Resposta à revogação do direito nos EUA
O aborto foi legalizado na França em 1975, com a aprovação da lei proposta pela então ministra da Saúde Simone Veil, ícone da emancipação feminina e sobrevivente do Holocausto. Para ser aprovado à época, o projeto se centrava na saúde pública e não nos direitos das mulheres de dispor sobre os seus corpos.
Desde então, a “Lei Veil”, inicialmente bastante restritiva, passou por várias mudanças. A mais recente, em 2022, passou a permitir abortos até a 14ª semana de gravidez, financiados pelo sistema de seguridade social, sem necessidade de justificativas.
As mudanças levaram a França a ser considerada um dos países que mais apoiam o acesso ao aborto no mundo. Desde 2001, uma em cada quatro grávidas interrompe a gestação por aborto na França, de acordo com um relatório parlamentar de 2020.
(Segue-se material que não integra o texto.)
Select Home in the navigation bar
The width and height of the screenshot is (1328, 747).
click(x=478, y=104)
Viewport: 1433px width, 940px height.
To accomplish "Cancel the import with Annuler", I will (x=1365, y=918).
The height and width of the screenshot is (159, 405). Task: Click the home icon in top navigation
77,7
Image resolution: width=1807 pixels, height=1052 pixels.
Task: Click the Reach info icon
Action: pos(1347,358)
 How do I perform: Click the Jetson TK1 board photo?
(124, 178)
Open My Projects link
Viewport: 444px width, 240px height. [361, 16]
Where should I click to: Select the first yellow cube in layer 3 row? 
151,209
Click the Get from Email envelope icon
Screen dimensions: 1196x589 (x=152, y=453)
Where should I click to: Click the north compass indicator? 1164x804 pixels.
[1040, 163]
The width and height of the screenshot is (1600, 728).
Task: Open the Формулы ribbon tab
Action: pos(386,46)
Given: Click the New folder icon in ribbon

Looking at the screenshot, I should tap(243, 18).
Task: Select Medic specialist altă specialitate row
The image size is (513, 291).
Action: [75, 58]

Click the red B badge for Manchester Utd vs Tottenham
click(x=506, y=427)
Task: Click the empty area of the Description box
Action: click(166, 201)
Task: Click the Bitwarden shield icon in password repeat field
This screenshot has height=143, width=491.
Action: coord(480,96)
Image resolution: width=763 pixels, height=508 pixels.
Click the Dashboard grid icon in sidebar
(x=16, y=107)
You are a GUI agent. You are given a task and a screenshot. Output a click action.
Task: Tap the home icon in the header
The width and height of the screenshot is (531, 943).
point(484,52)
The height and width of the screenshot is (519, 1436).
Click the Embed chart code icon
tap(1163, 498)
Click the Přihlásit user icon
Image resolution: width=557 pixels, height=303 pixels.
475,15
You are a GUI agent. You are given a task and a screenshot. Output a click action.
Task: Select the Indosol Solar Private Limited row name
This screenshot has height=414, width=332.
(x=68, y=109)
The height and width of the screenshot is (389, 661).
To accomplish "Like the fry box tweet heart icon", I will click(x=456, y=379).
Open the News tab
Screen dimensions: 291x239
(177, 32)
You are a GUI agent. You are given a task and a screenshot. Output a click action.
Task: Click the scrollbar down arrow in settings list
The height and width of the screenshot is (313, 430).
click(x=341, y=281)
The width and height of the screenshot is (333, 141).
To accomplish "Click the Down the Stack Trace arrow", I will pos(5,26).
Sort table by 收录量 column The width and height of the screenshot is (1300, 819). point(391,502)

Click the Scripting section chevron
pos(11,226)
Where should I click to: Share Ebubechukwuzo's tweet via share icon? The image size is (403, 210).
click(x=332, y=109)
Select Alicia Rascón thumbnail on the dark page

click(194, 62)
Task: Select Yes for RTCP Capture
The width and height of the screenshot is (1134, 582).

Mas o gatilho para incluir o acesso ao aborto na Constituição na França veio após a decisão da Suprema Corte dos Estados Unidos de revogar o direito federal ao aborto, em junho de 2022, e também após o retrocesso dos direitos ao aborto em países como a Hungria e a Polônia.
A experiência de outros países levou à discussão da constitucionalização do aborto a sair dos círculos feministas. Políticos progressistas passaram a defender que o acesso ao aborto fosse incluído na Carta Magna para blindar o tema de eventuais tentativas de revisão também na França, sobretudo diante do avanço da extrema-direita no país.
Na sequência da decisão da Suprema Corte americana, seis projetos de lei para constitucionalizar o direito ao aborto foram apresentadas no Parlamento francês.
O projeto de Mathilde Panot, presidente do La France Insoumise (LFI), foi o que avançou entre eles e foi aprovado na Assembleia Nacional em novembro de 2022. Mas o texto foi alterado no Senado em fevereiro de 2023, por iniciativa de partidos de direita, que substituíram o termo “direito” por “liberdade” da mulher de interromper a gravidez.
Movimentos feministas criticam a expressão, argumentando que a propriedade sobre o corpo deveria ser um direito, não uma liberdade. Também afirmam que a liberdade é a capacidade de fazer algo, enquanto o direito é a garantia de que se a mulher desejar, terá meios para interromper a gravidez. Portanto, o termo liberdade permitiria mais facilmente a um governo restringir as condições de acesso ao aborto.
Para seguir adiante, o projeto de Mathilde Panot precisaria ser aprovado novamente na Assembleia sem alterações, além de passar por um referendo, por ser uma iniciativa do Parlamento e não do governo.
A perspectiva de um referendo, que poderia ser arriscado, levou o governo de Emmanuel Macron a elaborar seu próprio texto, pressionado por movimentos feministas. Dois dias depois da aprovação do projeto de Panot no Senado, o governo chegou ao texto atual com o termo “liberdade garantida”. Uma expressão próxima da formulação do Senado, mas mais vinculativa em termos legais.
Mas imerso em crises políticas, provocadas pela Reforma da Previdência, apenas em outubro do ano passado o governo enviou o texto ao Parlamento.
O projeto foi aprovado então pela Assembleia Nacional em janeiro, por 493 votos e 30 contra. E no dia 18 de fevereiro, pelo Senado.
Em seu discurso no Congresso em Versalhes, nesta segunda-feira (4), o primeiro-ministro francês Gabriel Attal citou a aprovação do projeto como um “passo fundamental” que “ficará na história”. Mas ele mesmo ponderou que a constitucionalização não é um ponto final. “Ainda estamos longe de estar no fim do caminho, mas passo a passo a igualdade está cada vez mais próxima ”, disse Attal.
Movimentos feministas e políticos da oposição afirmam que, em uma sociedade que aprova o aborto, o governo busca colher os dividendos do projeto, mas apontam retrocessos práticos sobre o direito das mulheres à interrupção da gravidez.
De acordo com o “Movimento Francês para o Planejamento Familiar”, 130 clínicas de aborto foram fechadas em 15 anos, o que leva mulheres a fazer longas viagens para realizar o procedimento, dificultando o acesso.